DETTAGLI DELL'ESERCIZIO
Per favore, prosegui il testo sulla Bella addormentata alla Scala, riprendendo subito dopo la sua ultima frase.

TESTO FORNITO
Il gesto della danza sparisce un attimo dopo la visione e si lega, come strumento, al corpo, anzi forse è meglio dire, ai corpi, differenti per proporzioni, conformazione, bagaglio tecnico e stilistico, territorio e secolo d’appartenenza. Arte in perenne trasformazione, la danza offre, anche quando si tratta di repertorio classico, la possibilità di molteplici letture.
Ed ecco al Teatro alla Scala un titolo che anima la discussione su come si possa guardare al passato dal presente: La Bella addormentata nel bosco, capolavoro nato al Teatro Mariinskij di San Pietroburgo nel 1890, su musica di Pëtr Il’iaikovskij e coreografia del padre del balletto di fine Ottocento, Marius Petipa. Nulla di nuovo? Tutt’altro: a firmare il balletto in scena da sabato scorso fino al 23 alla Scala è Alexei Ratmansky, ex direttore del Balletto del Bolshoi di Mosca, dal 2009 artista residente all’American Ballet Theatre, coreografo dal piglio stilistico originale, ma anche uomo di teatro noto per le affascinanti ricerche sulle origini dei grandi titoli del passato.

Coproduzione dell’American Ballet Theatre, che l’ha già danzata nei mesi scorsi, e della Scala, questa Bella sfarzosa, che vede in scena più di 180 artisti per 350 costumi creati ex novo, e che ha già vinto il FEDORA- Van Cleef & Arpels Prize for Ballet, ha una storia ricca di curiosità, intrecciata all’arte e alla politica culturale attraverso i secoli.
Quando nacque, Petipa e l’allora direttore dei Teatri Imperiali, Ivan Aleksandrovi Vsevoloskij, creatore anche dei mirabolanti bozzetti dei costumi, volevano fare del balletto un omaggio all’epoca d’oro del Re Sole, quel Luigi XIV che adorava la danza e che fu il fondatore a Parigi dell’Académie Royale de la Danse nel 1661.

[Dati per localizzare parole ed elementi]
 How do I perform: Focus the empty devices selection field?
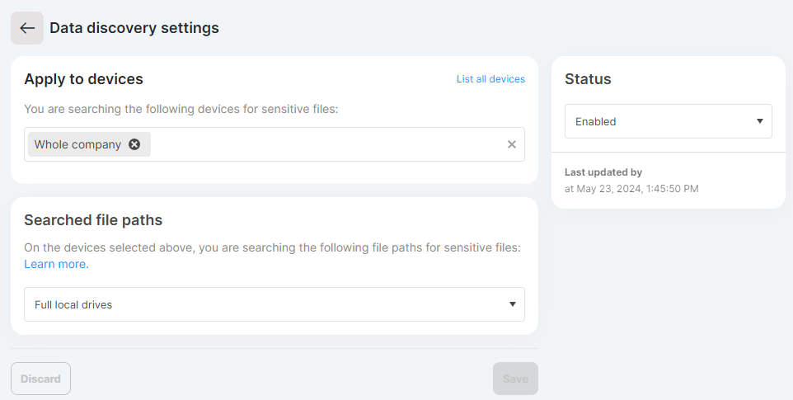point(329,144)
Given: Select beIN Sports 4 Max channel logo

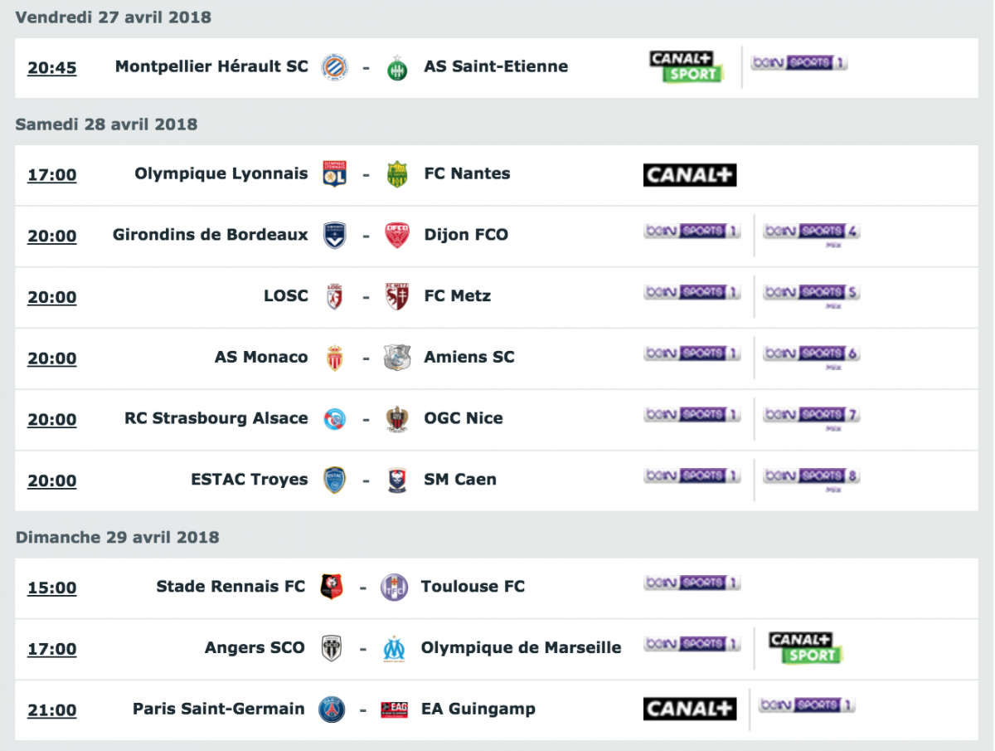Looking at the screenshot, I should tap(811, 233).

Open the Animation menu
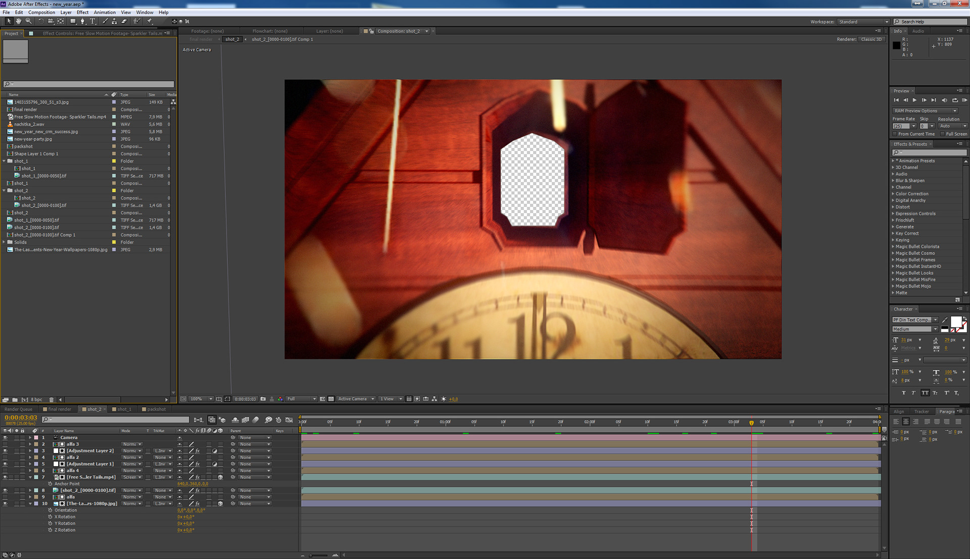(105, 12)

RISULTATO DELL'ESERCIZIO
Nel 1918, a un anno dalla Rivoluzione d’Ottobre, Nikolaj Sergeev, maïtre del Mariinskij, lascia la Russia e si porta via i preziosi quaderni dove erano state salvate di sua mano molte coreografie originali di Petipa, scritte con il sistema di notazione Stepanov, non più studiato dopo la caduta degli zar. I famosi quaderni finiscono con la morte di Sergeev a Harvard: durante la guerra fredda nessuno dalla Russia li va a cercare, ma le cose poi cambiano e nel 1999 è proprio il Mariinskij a riscoprirli per opera di Makhar Vaziev, oggi direttore del Balletto della Scala, allora del Balletto di San Pietroburgo, che lavorò insieme al coreografo Sergej Vicharev. Nasce la prima Bella ricreata sull’antica notazione e sui bozzetti originari, un ballet feérie, tanta pantomima, grande fasto. Bellissima, ma discussa da chi preferisce versioni più moderne, ballate con lo stile classico di oggi.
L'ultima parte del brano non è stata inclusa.